# composer.algorithms.gated_linear_units.gated_linear_units#

composer.algorithms.gated_linear_units.gated_linear_units

Functions

 apply_gated_linear_units Replaces the Linear layers in the feed-forward network with Gated Linear Units. from_BertIntermediate Defines a replacement policy from a transformers.models.bert.modeling_bert.BertIntermediate to a torch.nn.Identity The identity effectively acts as no-op. from_BertOutput Defines a replacement policy from a transformers.models.bert.modeling_bert.BertOutput to a composer.algorithms.gated_linear_units.gated_linear_unit_layers.BERTGatedFFOutput

Classes

 Algorithm Base class for algorithms. BERTGatedFFOutput Defines a single feed-forward block that uses Gated Linear Units. BERTModel BERT model based on 🤗 Transformers. BertIntermediate transformers.models.bert.modeling_bert.BertIntermediate BertOutput transformers.models.bert.modeling_bert.BertOutput Event Enum to represent training loop events. GatedLinearUnits Replaces all instances of Linear layers in the feed-forward subnetwork with a Gated Linear Unit. Logger An interface to record training data. State The state of the trainer.

Exceptions

 MissingConditionalImportError Handles errors for external packages that might not be installed. NoEffectWarning Warns when an algorithm did not have an effect.

Attributes

• Callable

• Dict

• IS_TRANSFORMERS_INSTALLED

• Optional

• Sequence

• Type

• Union

• annotations

• log

class composer.algorithms.gated_linear_units.gated_linear_units.GatedLinearUnits(act_fn=None, gated_layer_bias=False, non_gated_layer_bias=False)[source]#

Replaces all instances of Linear layers in the feed-forward subnetwork with a Gated Linear Unit. The Gated Linear Units provide a more expressive form for the same number of parameters, and a slight degredation to throughput.

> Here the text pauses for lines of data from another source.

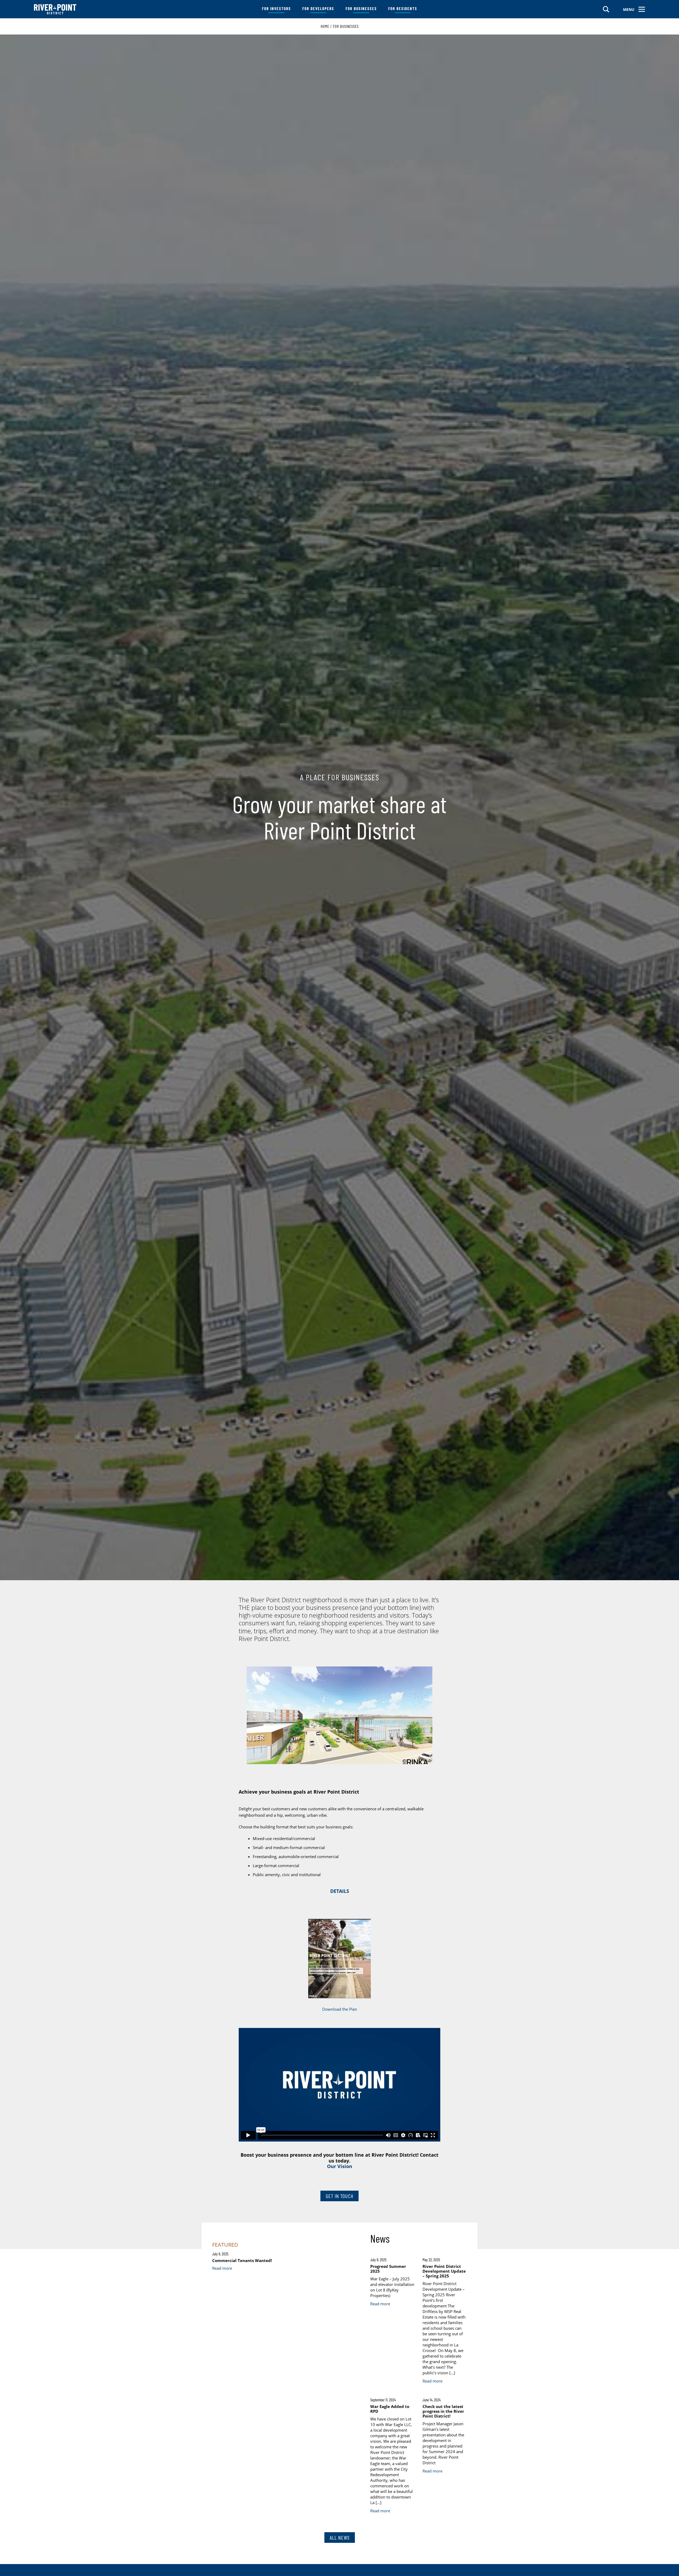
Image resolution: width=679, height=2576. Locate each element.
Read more (222, 2268)
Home (325, 26)
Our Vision (339, 2166)
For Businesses (361, 8)
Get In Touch (339, 2196)
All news (340, 2537)
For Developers (318, 8)
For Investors (276, 8)
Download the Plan (339, 2009)
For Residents (402, 8)
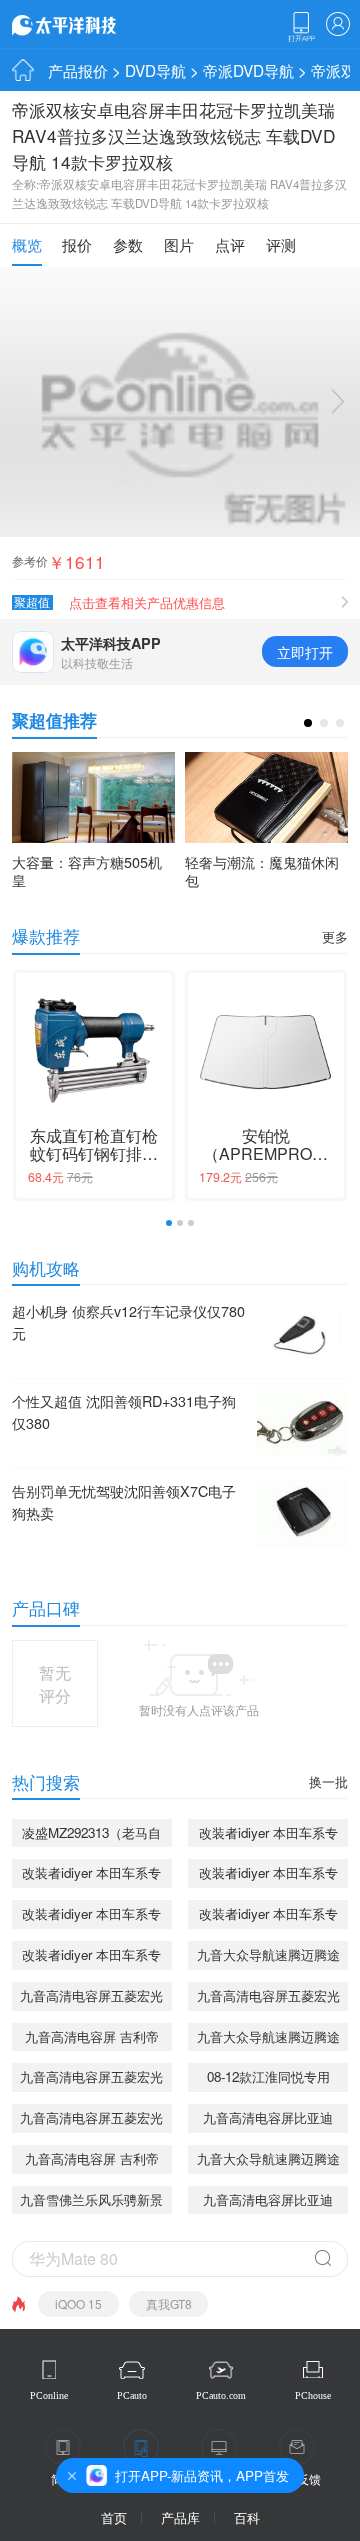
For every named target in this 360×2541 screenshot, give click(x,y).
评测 (281, 244)
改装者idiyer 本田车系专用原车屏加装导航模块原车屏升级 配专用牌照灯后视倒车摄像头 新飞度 (91, 1916)
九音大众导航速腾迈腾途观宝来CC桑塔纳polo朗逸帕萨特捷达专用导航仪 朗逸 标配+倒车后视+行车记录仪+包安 (268, 1957)
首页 (114, 2517)
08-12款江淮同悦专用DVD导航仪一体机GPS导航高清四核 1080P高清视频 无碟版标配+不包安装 (268, 2079)
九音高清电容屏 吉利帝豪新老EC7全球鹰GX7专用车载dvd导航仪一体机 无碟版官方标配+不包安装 (91, 2039)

Runs on INIT, so it can swap the Linear layers in the FFN for GLUs before the model is DDP wrapped.

Parameters
• act_fn (Callable[[Tensor], Tensor], optional) – Optionally, the activation function to use. If None, the algorithm will use the existing activation function in the model.

• gated_layer_bias (bool, optional) – Whether to use biases in the linear layers within the GLU. Default: False.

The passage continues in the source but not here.